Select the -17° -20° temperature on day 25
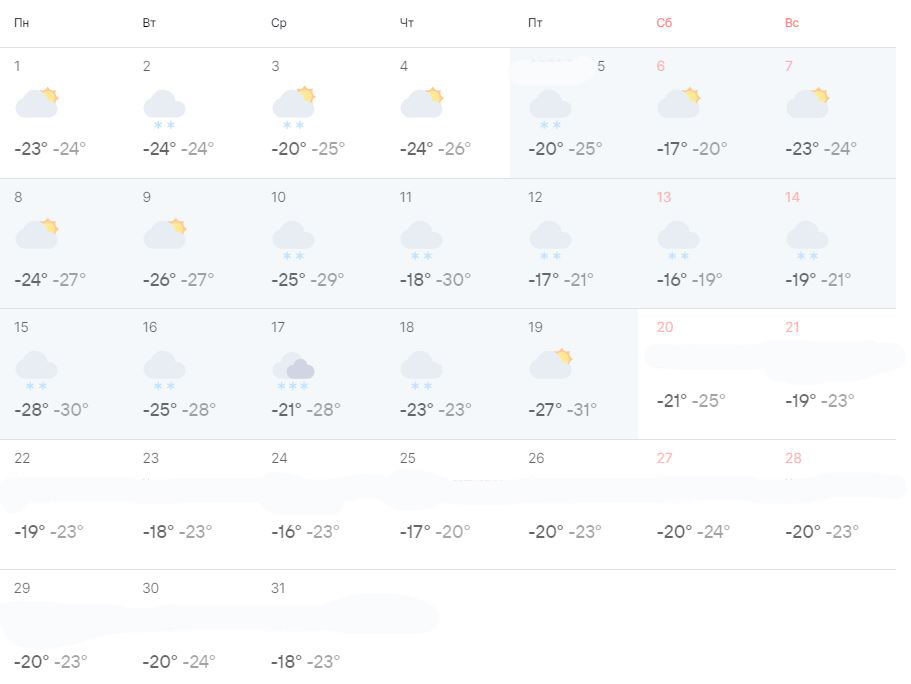This screenshot has width=911, height=684. (x=435, y=532)
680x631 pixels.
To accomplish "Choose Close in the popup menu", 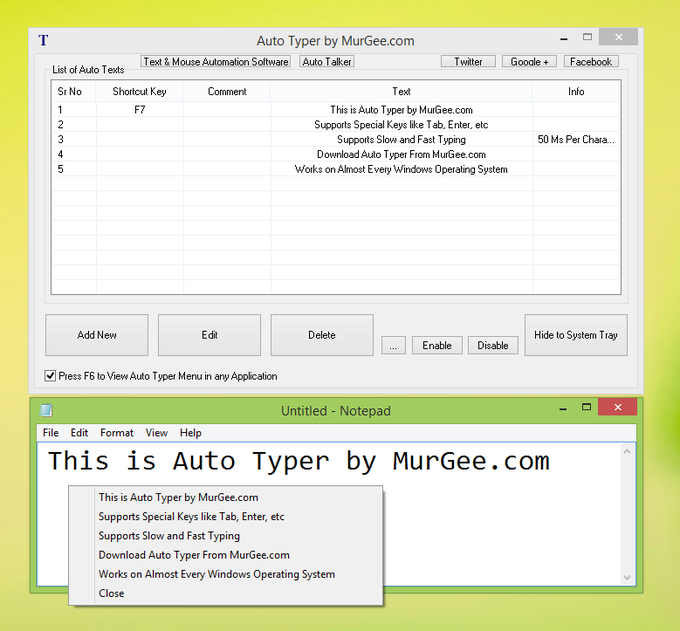I will (x=111, y=593).
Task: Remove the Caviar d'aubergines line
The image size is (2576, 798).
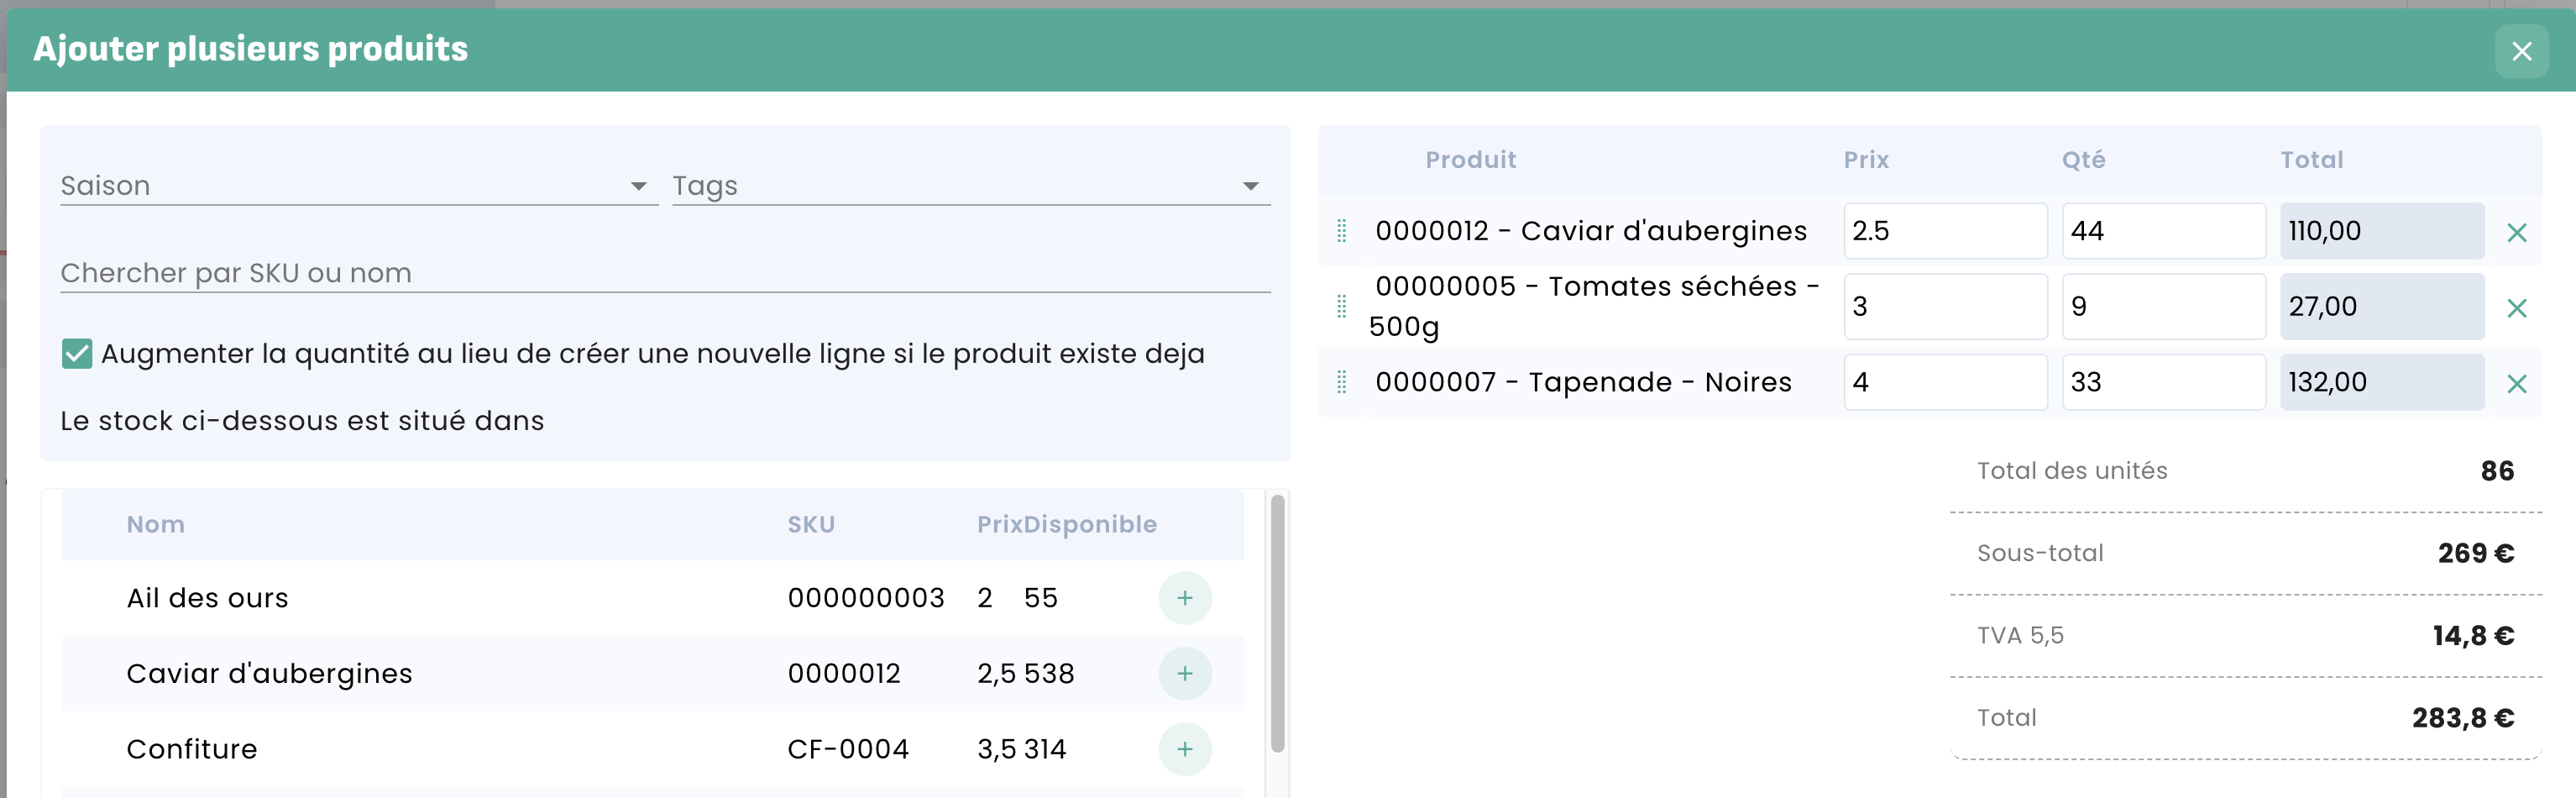Action: tap(2516, 232)

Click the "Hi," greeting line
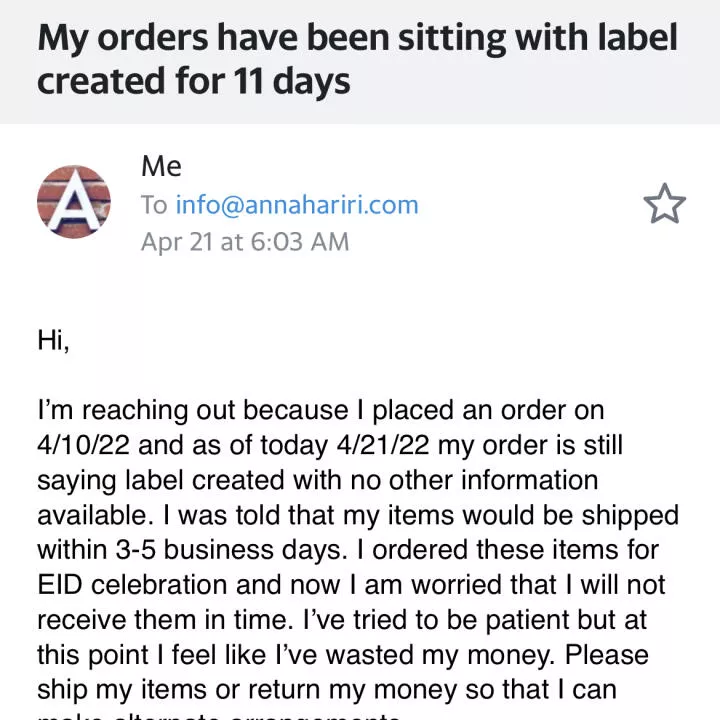coord(53,340)

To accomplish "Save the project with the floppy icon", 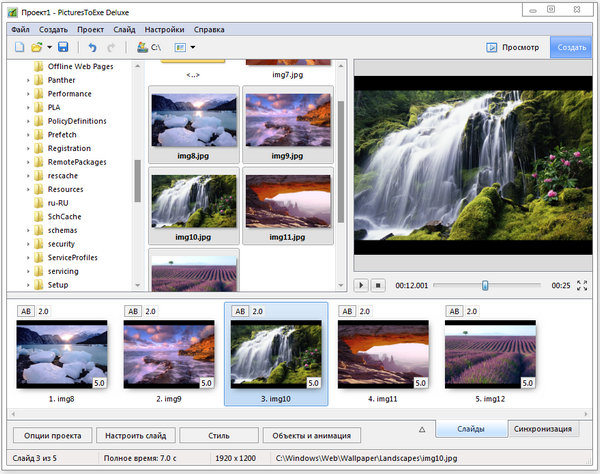I will 63,47.
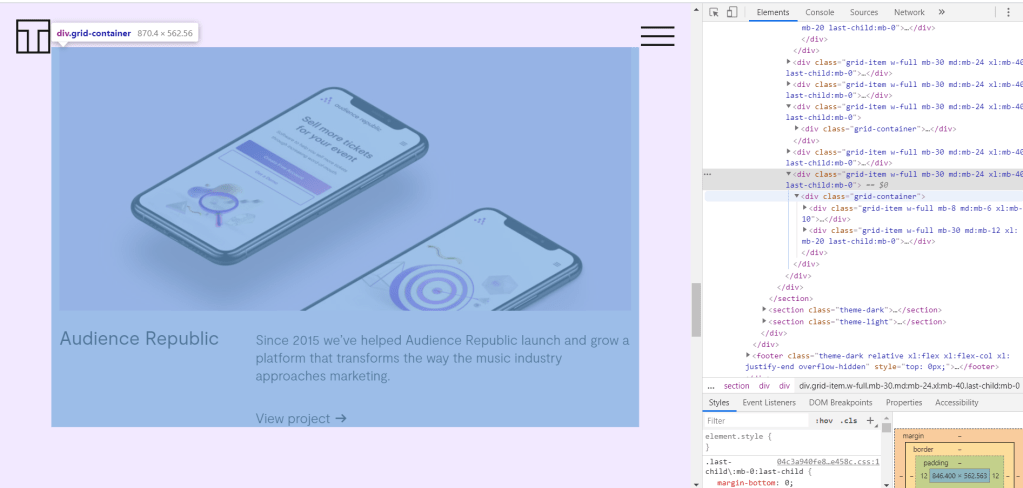Click the add new style rule plus icon

(x=870, y=421)
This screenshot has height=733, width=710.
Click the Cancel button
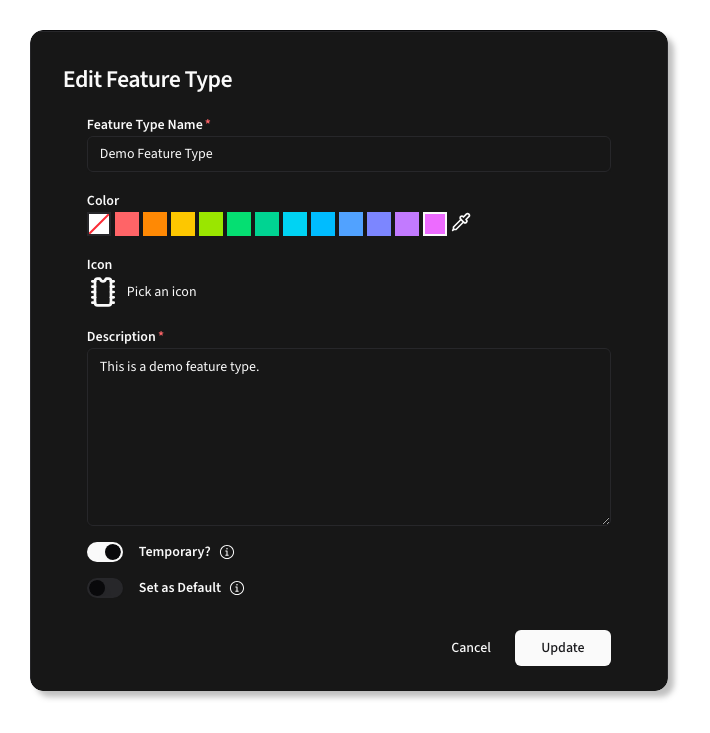click(471, 647)
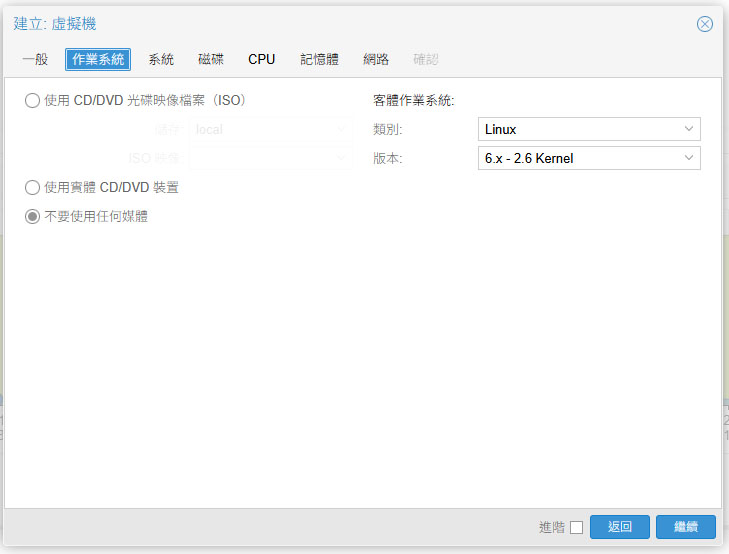This screenshot has height=554, width=729.
Task: Click the 建立: 虛擬機 dialog title
Action: [55, 24]
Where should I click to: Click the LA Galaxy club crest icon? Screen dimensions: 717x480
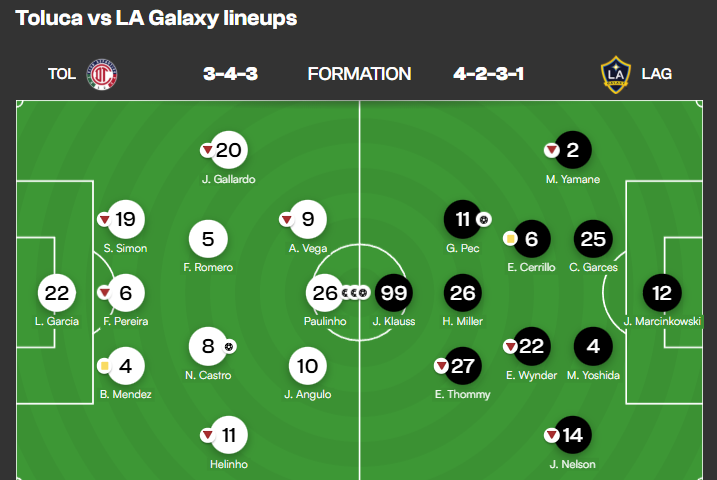click(x=615, y=73)
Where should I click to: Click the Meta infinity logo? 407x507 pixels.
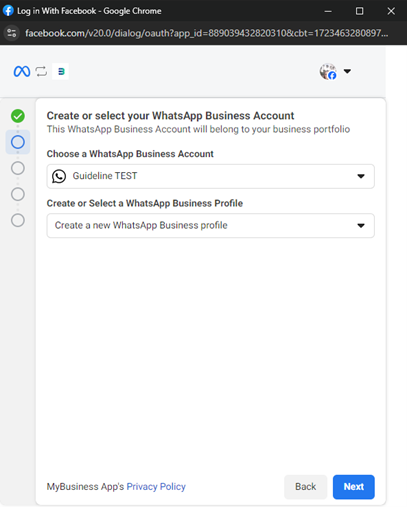[22, 71]
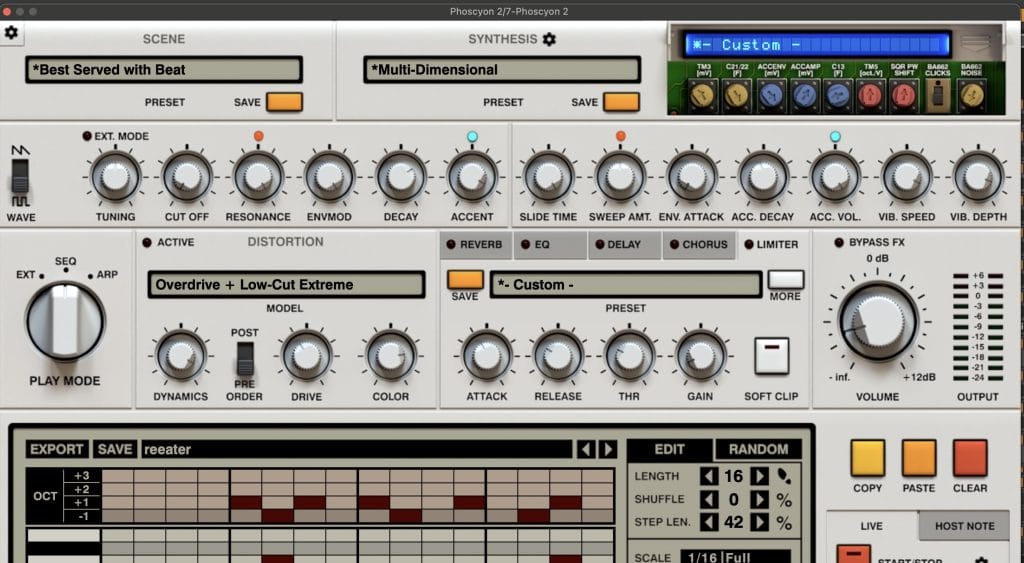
----
> **Problem to solve**
Copy exactly the lines that run from the one containing "Where should I click to: Click the Meta" to the last line of the records, both included, and leave out every picture.

> **Result of the exercise**
Where should I click to: Click the Meta infinity logo? 407x507 pixels.
[22, 71]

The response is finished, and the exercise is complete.